I was familiar with the brand this time. I went to get milk, then walked back. I put it in the cart in front of my father.

“All right,” he said, “do we need—?”

“Dad,” I said.

He didn’t respond for a moment. He was taking a huge carton of yogurt from my mother and putting it in the cart. People milled all around us. “What?”

My heart throbbed hard.

“I love you,” I said.

He jumped a little bit. His gaze quickly flickered to the strangers standing around. Many were dressed in intimidating white dishdasha
s
. They might have heard me. “Er, that’s nice,” he said. “Go get some flour.”

We didn’t need flour. I watched in amazement as the man who had controlled all of my movements for every year of my life squirmed like a stuck bug. His gaze was fixed on the floor.

“Didn’t you hear?” I said, raising my voice. “Daddy, I love you!”

A couple of heads turned.

“Frenenqer,” he growled, “we will discuss this when we get home. Go fetch some flour.”

“You silly daddy,” I said. “We don’t need flour.”

He found my tone of affection disrespectful. “Frenenqer—”

“He is silly,” I said to a random passerby. She looked away and quickened her step.

My father dragged me into a corner and slapped me across my face. Quick and flat. He didn’t want anyone to see, but he didn’t particularly mind if they did. “You’re too old for this nonsense,” he said.

“Don’t worry,” I said, touching my stinging cheek. “I love you anyway.”

“Is this your idea of fun?” he said. His voice was frozen. It was the voice that always made me feel as though I’d swallowed cold lead.

It didn’t do that today. I’d seen his flash of embarrassment. Even now he was slightly awkward. He kept his eyes too steady on my face, afraid of showing weakness. Human. He was human and capable of being embarrassed. A grouchy old man. I burst out of my body, soared up high.

“You’re not omnipotent at all,” I said to him.

“What?”

I grabbed the sleeve of a passing woman. She turned and looked at me in surprise. I said to her, “I love my dad.”

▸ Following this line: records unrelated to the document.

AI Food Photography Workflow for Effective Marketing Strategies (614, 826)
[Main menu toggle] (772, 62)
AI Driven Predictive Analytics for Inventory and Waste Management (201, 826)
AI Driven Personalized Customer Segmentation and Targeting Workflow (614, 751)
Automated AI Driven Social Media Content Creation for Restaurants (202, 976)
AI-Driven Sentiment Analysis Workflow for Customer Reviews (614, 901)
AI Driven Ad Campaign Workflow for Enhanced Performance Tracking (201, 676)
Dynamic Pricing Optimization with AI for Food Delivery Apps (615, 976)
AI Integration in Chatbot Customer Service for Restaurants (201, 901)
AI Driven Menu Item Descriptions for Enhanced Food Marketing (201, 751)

My pulse was so giddy, flying so fast, that I could afford to feel a spurt of real affection. “He’s forty-seven and his name is Tiberio,” I said. “He’s an ordinary person.”

She muttered something in Urdu and dashed away.

That stunt earned me another slap.

“Fine,” I said, my left cheek burning. “I’ll keep it in the family. I won’t tell anyone other than you and Mom that I love you.” The more I said it, the more I felt as though I was kicking down walls, an incredible kind of power.